REQUIRED WORK -> Each record must be written out again exactly. Skip any picture it contains.

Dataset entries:
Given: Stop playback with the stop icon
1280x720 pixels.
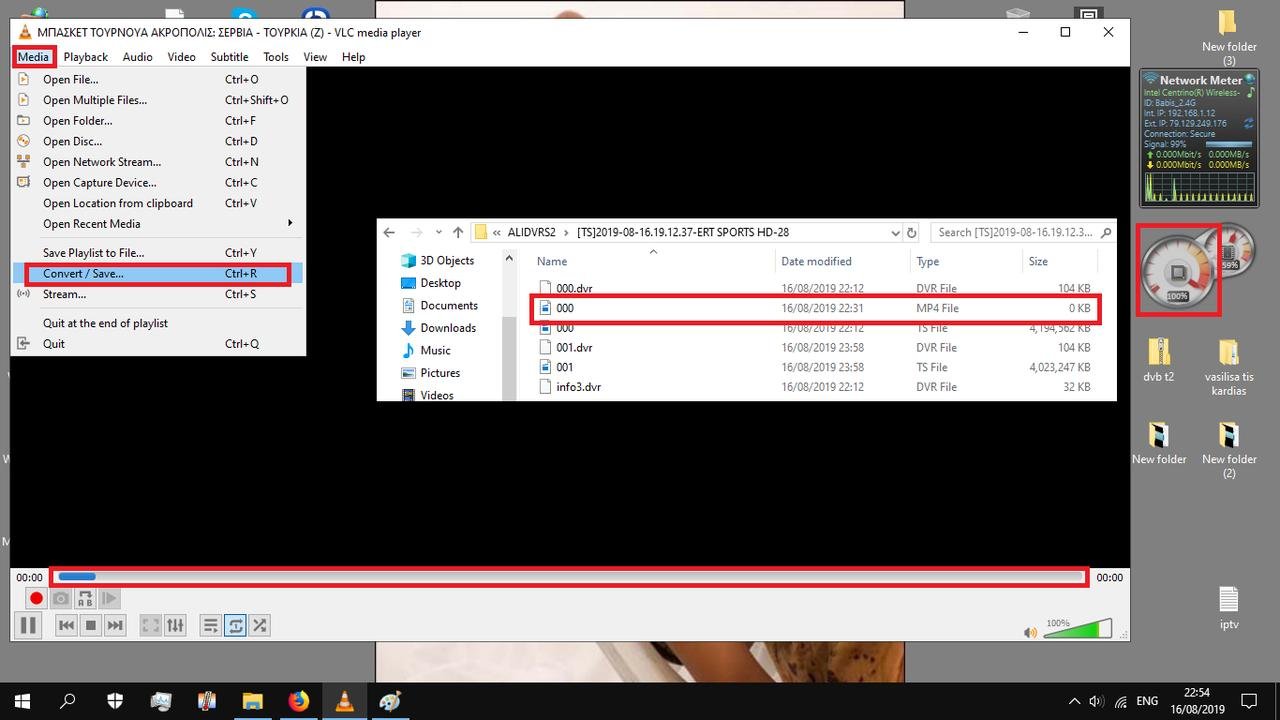Looking at the screenshot, I should point(91,625).
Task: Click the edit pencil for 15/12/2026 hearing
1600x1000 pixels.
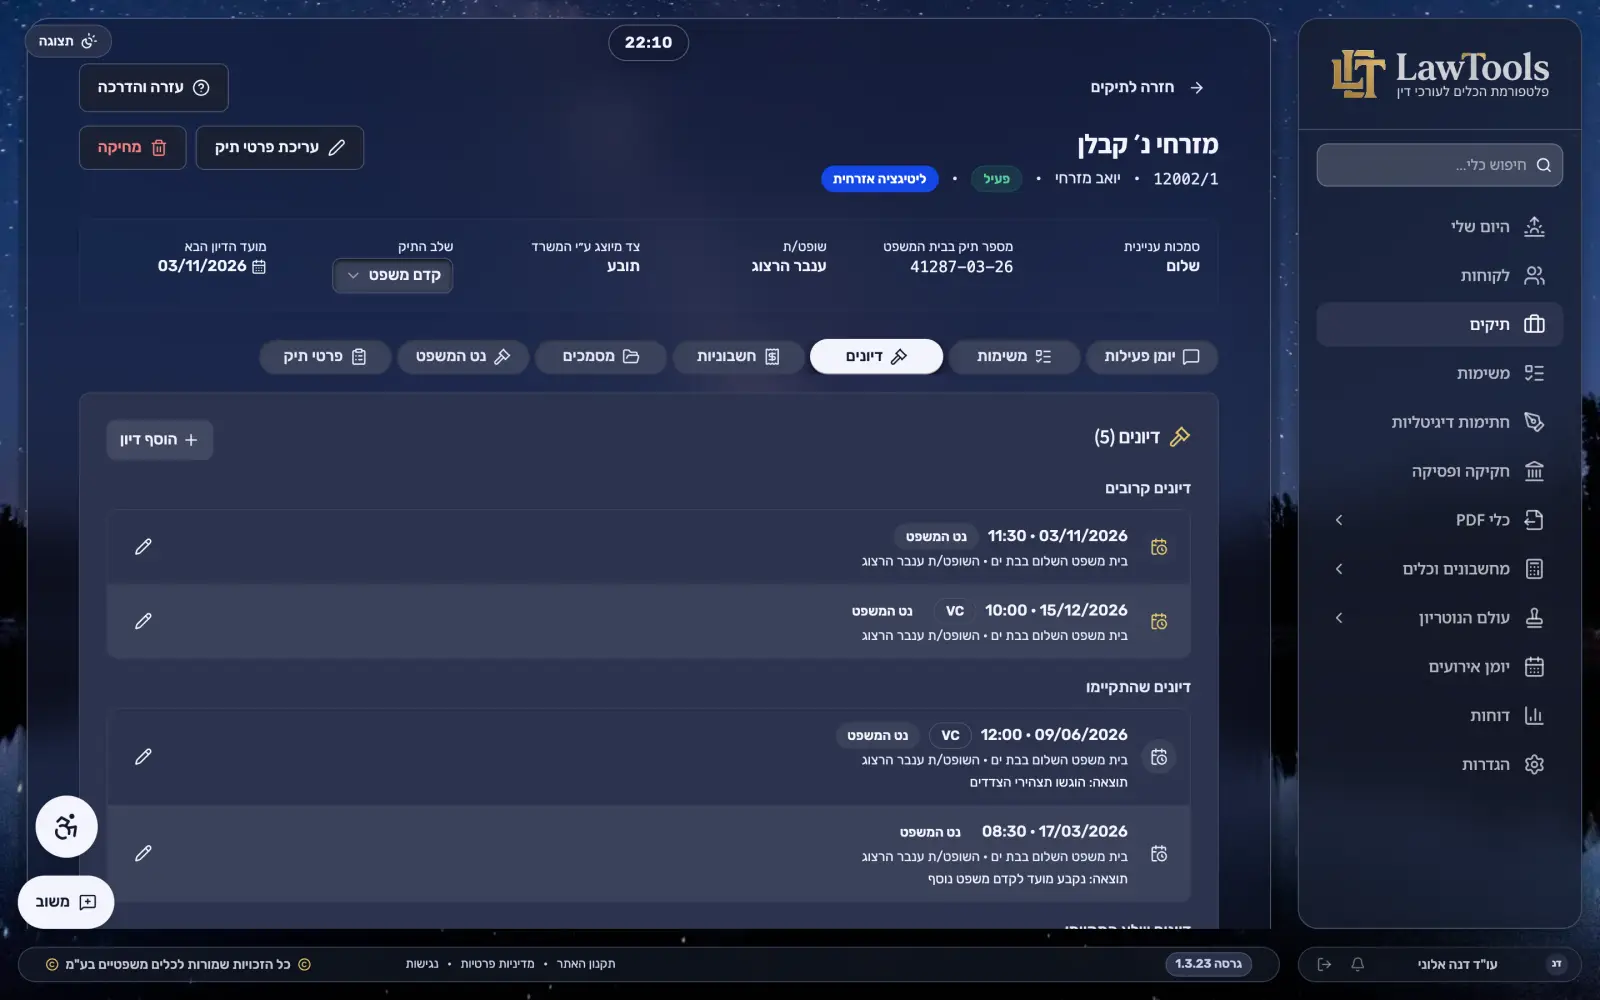Action: (143, 621)
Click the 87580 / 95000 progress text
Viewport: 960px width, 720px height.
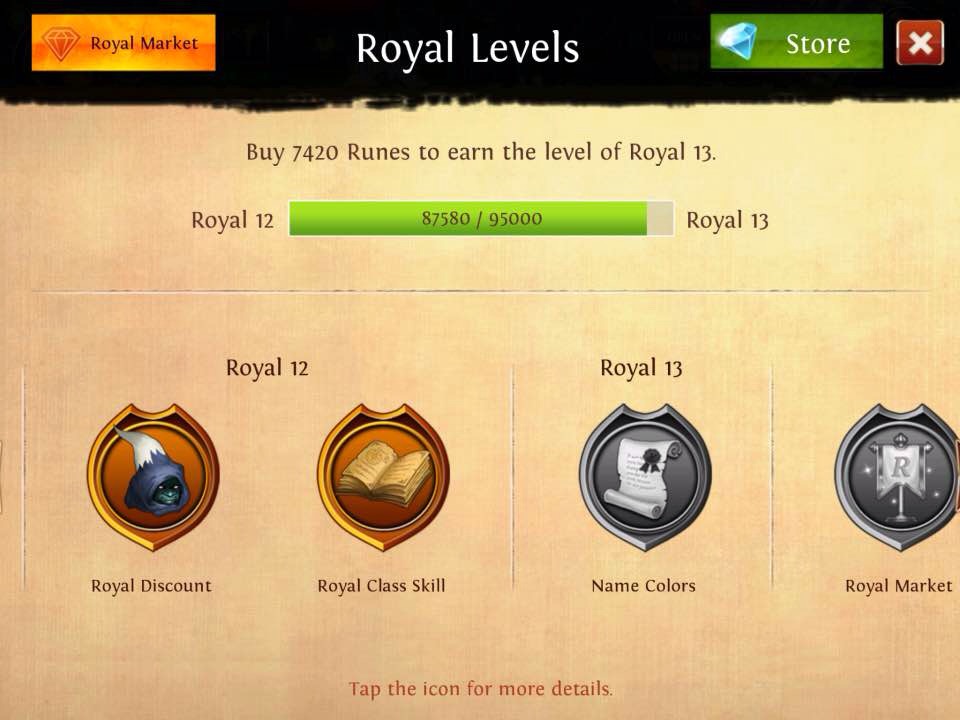point(482,219)
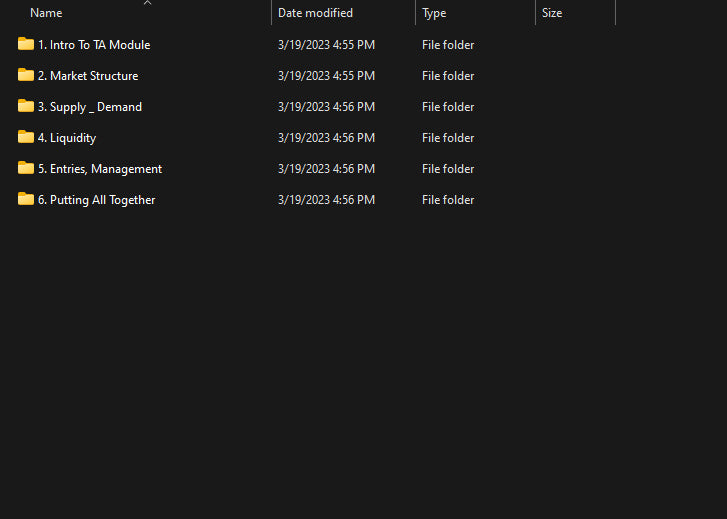Click the Type column header

point(434,13)
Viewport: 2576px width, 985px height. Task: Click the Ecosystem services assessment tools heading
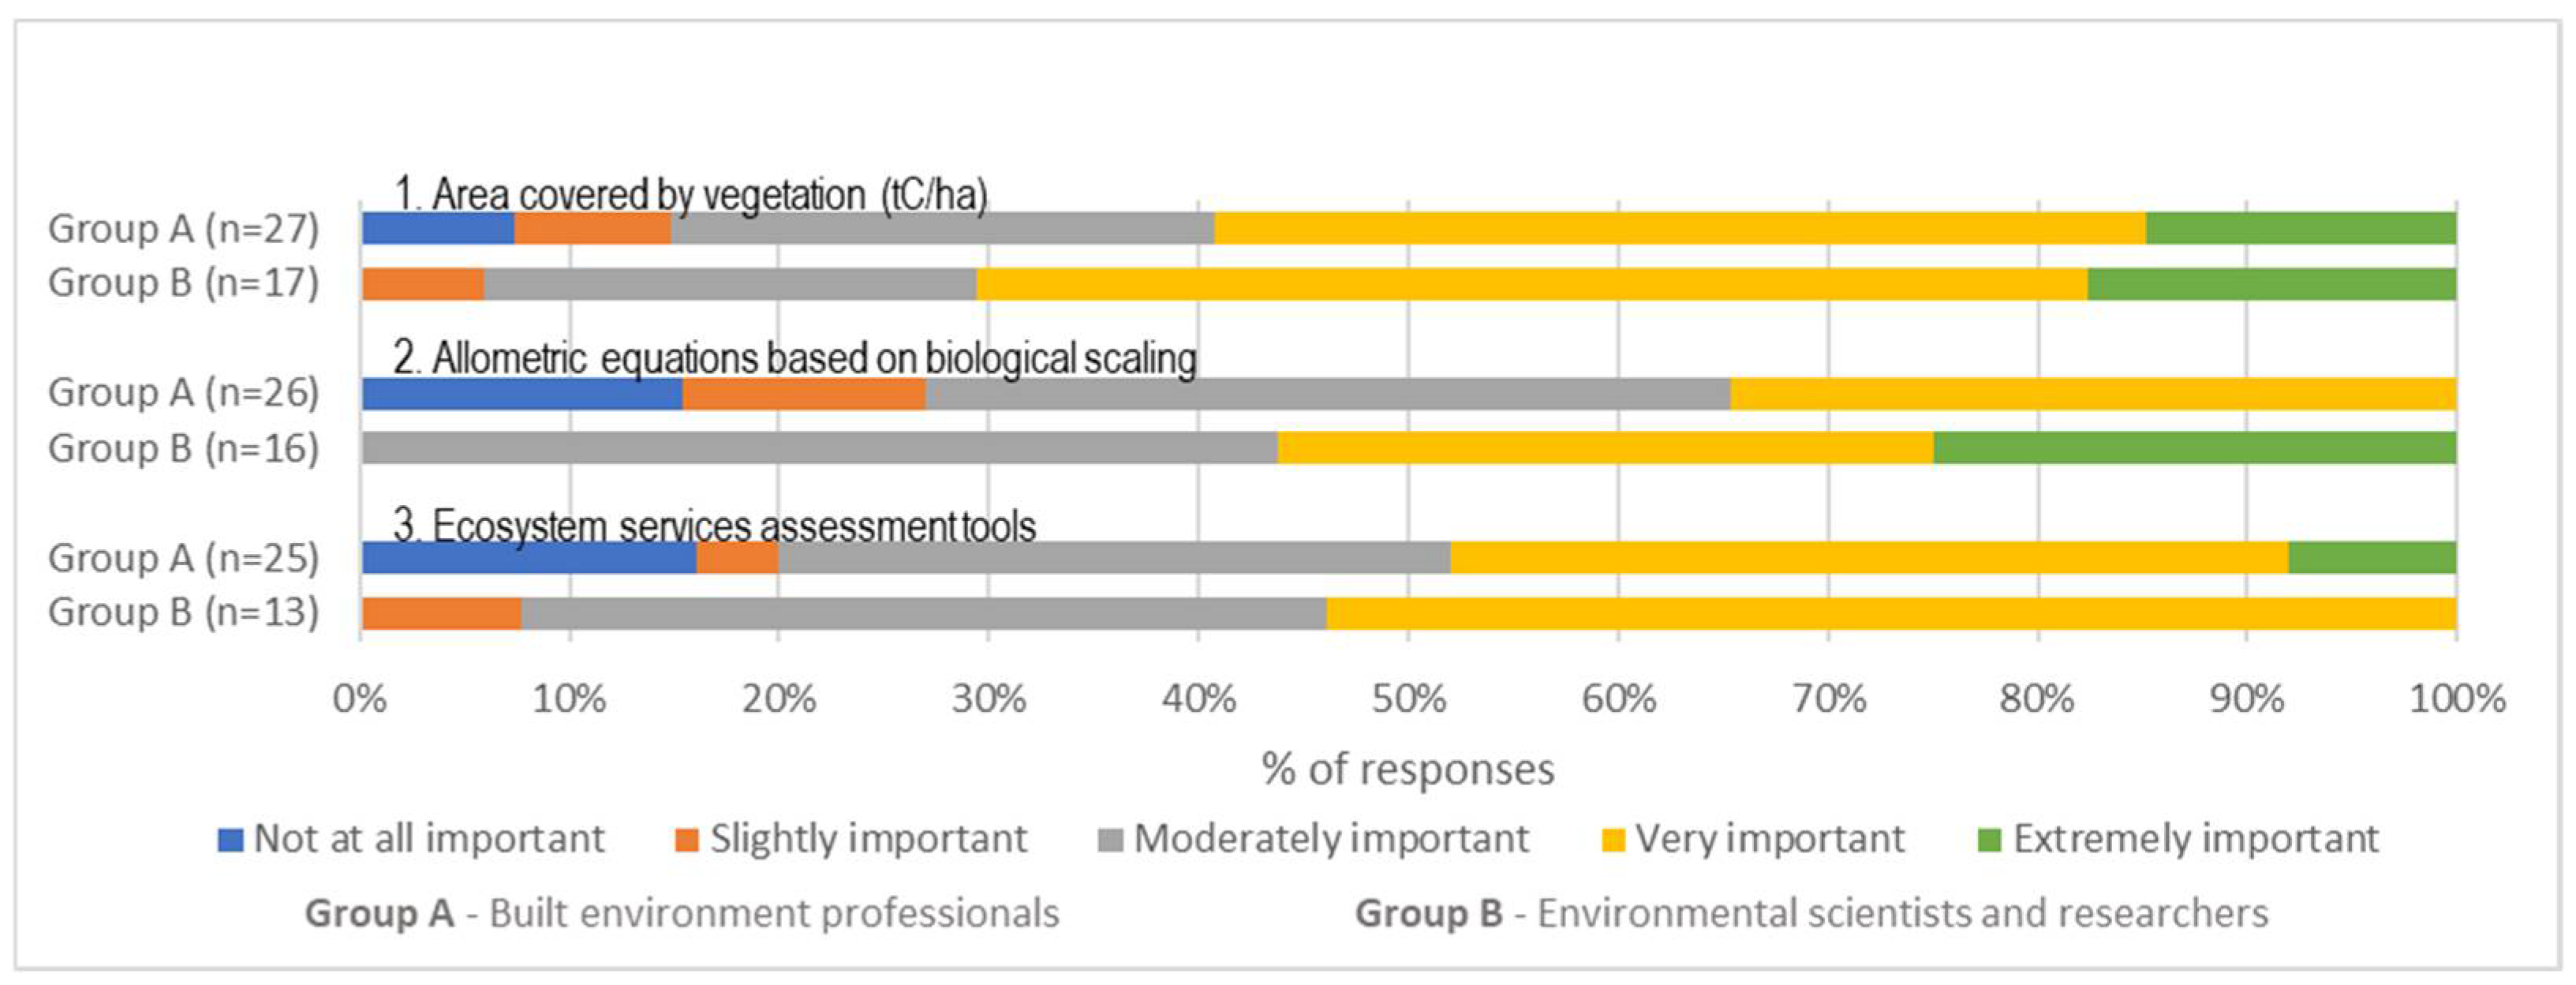click(715, 526)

RESULT FOR THIS TASK ->
Given: Stop playback with the stop icon
1280x720 pixels.
Looking at the screenshot, I should point(91,625).
Task: Click the edit pencil for 15/12/2026 hearing
1600x1000 pixels.
Action: (143, 621)
Click the 87580 / 95000 progress text
Viewport: 960px width, 720px height.
point(482,219)
Click the Type column header

point(434,13)
Viewport: 2576px width, 985px height. Task: Click the Ecosystem services assessment tools heading
click(715, 526)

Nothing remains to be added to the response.